Work to complete:
a: Can you rewrite everything in the bank vole haemoglobin excerpt from "A homology-based model" down to "Portland, OR, USA).", with "Chimera" in place of "PyMOL"?
b: Do these statements agree with the bank vole haemoglobin excerpt? (i) The homology model was built using rat haemoglobin as the template. (ii) The conservation alignment included 186 α-globin protein sequences from 128 mammalian species. (iii) Most of the 93 5′-RACE PCR clones came from the HBA-T1 transcript. Answer yes or no for each, quoting the words of the excerpt that decide it.

Selected excerpt:
Phylogenetically independent estimates were obtained by comparing the levels of divergence and polymorphism at nonsynonymous and synonymous sites. Pairwise divergence among the genes was estimated using PAML. The polymorphism level was measured by the average number of pairwise differences (π) among all 145 bank voles and was calculated with DnaSP, version 5.10.01 (Librado and Rozas, 2009).

Structural modelling and conservation analysis

A homology-based model of bank vole haemoglobin was predicted and built by SWISS-MODEL (Arnold et al., 2006) using the experimentally determined structure of mouse haemoglobin (3HRW) as the template. Visualisations and renderings were done with PyMOL Molecular Graphics System, version 1.5.0.3. (Schrödinger, LLC, Portland, OR, USA).

To evaluate the degree of conservation of α-globin sites across mammals, we estimated protein conservation scores for each site with the method of Ashkenazy et al. (2010) accessible through the web server ConSurf (http://consurf.tau.ac.il). We compiled an alignment of 186 published α-globin protein sequences from 128 mammalian species and used ConSurf to compute the site-specific conservation scores applying a Bayesian algorithm (Ashkenazy et al., 2010). The estimated conservation scores were then divided into a discrete scale of nine colour grades for visualisation (from the least conserved sites corresponding to grade 1 to the most highly conserved sites corresponding to grade 9).

We used the CLC Genomics Workbench to predict the net charge differences between the globin polypeptides under the pH conditions used for the electrophoresis.

Results

Cloning and characterisation of α-globin genes in bank vole

The sequences of cloned RACE products unambiguously assembled into full-length cDNA sequences of three genes, each with an intact open reading frame of 141 amino acids, starting with an AUG Met codon and terminating with a UAA stop codon, and flanked by a 37-bp (for HBA-T1 and HBA-T2) to 38-bp (for HBA-T3) UTR upstream and a 91-bp UTR downstream. The 3′UTR of each sequenced transcript showed a polyadenylation signal site (AAUAAA) followed by a poly(A) tail. BLAST (Basic Local Alignment Search Tool; Altschul et al., 1990) matches for all three genes confirmed they are α-globin genes. The cDNA sequence of one of the bank vole genes matched the sequence of the gene amplified from bank vole genomic DNA with the primers D-1518 and D-2387R (Storz et al., 2007a), indicating the orthology of this bank vole gene with Peromyscus HBA-T2. The cDNA sequence of the second bank vole gene showed very high sequence similarity (97%) to the bank vole HBA-T2 gene and we thus tentatively refer to it as HBA-T1 (Figure 1). The third gene was distinguished from the other two genes by a high number of amino differences, and we refer to it as HBA-T3. The bank vole HBA-T3 has 19 unique amino acid differences compared with HBA-T1 and HBA-T2, plus it differs from each by another additional amino acid (Figure 1). Among the 93 5′-RACE PCR clones sequenced for 3 voles, 77 clones were derived from the HBA-T1 transcript, 12 from the HBA-T2 transcript and 4 from the HBA-T3 transcript. The sequences of PCR products obtained from the genomic DNA with paralogue-specific primers contained exon–intron splice junctions matching those found in the α-globin genes of other mammals, with three exons and two introns. The sequence of the coding region (exclusive of introns) of each gene matched the corresponding transcript sequence of the same vole. On the basis of these results, we concluded that the bank vole has three copies of transcriptionally active α-globin genes that we isolated and separately amplified with specific primers.

Data:
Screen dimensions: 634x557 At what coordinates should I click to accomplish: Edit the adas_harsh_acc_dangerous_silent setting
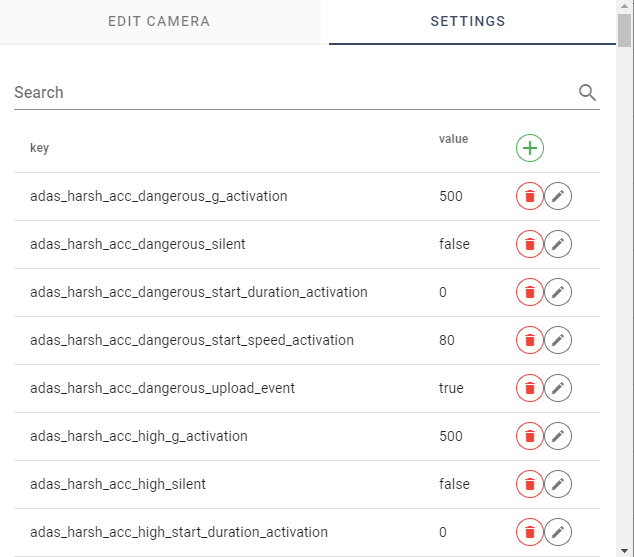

Per-task answers:
a:
A homology-based model of bank vole haemoglobin was predicted and built by SWISS-MODEL (Arnold et al., 2006) using the experimentally determined structure of mouse haemoglobin (3HRW) as the template. Visualisations and renderings were done with Chimera Molecular Graphics System, version 1.5.0.3. (Schrödinger, LLC, Portland, OR, USA).

b:
(i) No: "using the experimentally determined structure of mouse haemoglobin (3HRW) as the template"
(ii) Yes: "We compiled an alignment of 186 published α-globin protein sequences from 128 mammalian species"
(iii) Yes: "Among the 93 5′-RACE PCR clones sequenced for 3 voles, 77 clones were derived from the HBA-T1 transcript"